Solve $y”-4y’+4y=xe^x$

ordinary differential equations

Problem:

Solve $y''-4y'+4y=xe^x$

Attempt:

First, I rewrite it as the following:

$(y'-2y)'-2(y'-2y)=xe^x$, then we let $y'-2y =: z$. Hence we have:

$z'-2z = xe^x$ which can be solved using our integration factor:

$\frac{d}{dx}(ze^{-2x}) = xe^{-x}$

Integration w.r.t. x on the LHS and RHS gives us:

$ze^{-2x} = [-x-1]e^{-x}+C$

Solving for $z$ we have: $z(x) = [-x-1]e^{x}+Ce^{2x}$

Remember, $y'-2y = z$, so we have the following:

$y'-2y = [-x-1]e^{x}+Ce^{2x}$

Using the same integration factor we get:

$\frac{d}{dx}(ye^{-2x}) = [-x-1]e^{-x}+C$

Integration w.r.t. x on the LHS and RHS yields us:

$y(x) = e^{2x}\int([-x-1]e^{-x}+C)dx$

So: $y(x) = Cxe^{2x}+(x+2)e^{x}+C_2e^{2x}=(x+2)e^{x}+(Bx+C)e^{2x}$

for some constants $B,C$. Note that I didn't compute the last part by myself, I used an integral calculator to then simplify the expression.

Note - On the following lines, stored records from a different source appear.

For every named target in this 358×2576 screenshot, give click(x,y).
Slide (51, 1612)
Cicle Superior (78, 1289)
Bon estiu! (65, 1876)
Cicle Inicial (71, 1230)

I hope you can check whether my calculations before that step were all right. We learned about this method today, where we can reduce our differential equation of second order to an differential equation of first order. I wonder whether you guys know the term of this method in English, since the lecture wasn't on English.

Thanks!

Best Answer

Your solution seems fine, let see if I can get there with the more general method for linear ODEs with constant coefficients and RHS=$\sum P_i(x)e^{r_ix}$ where $P_i$ are polynomials and $r_i$ some reals.

ODE $\,y''-4y'+4y=xe^x\ $ has characteristic equation $r^2-4r+4=(r-2)^2=0$

Whose roots are $2$ with multiplicity $m=2$.

So the homogeneous solutions are $y_h(x)=(ax+b)e^{2x}$.

RHS is $P(x)e^{x}$, since $e^x$ doesn't collide with homogenous exponentials $e^{2x}$ then we can find a particular solution $Q(x)e^x$ with $Q$ the same degree as $P$.

So let search for $y_p(x)=(cx+d)e^x$.

Reporting in the ODE gives $c=1,d=2$.

The final solution is then the same as yours:

$$y(x)=y_h(x)+y_p(x)=(x+2)e^x+(ax+b)e^{2x}$$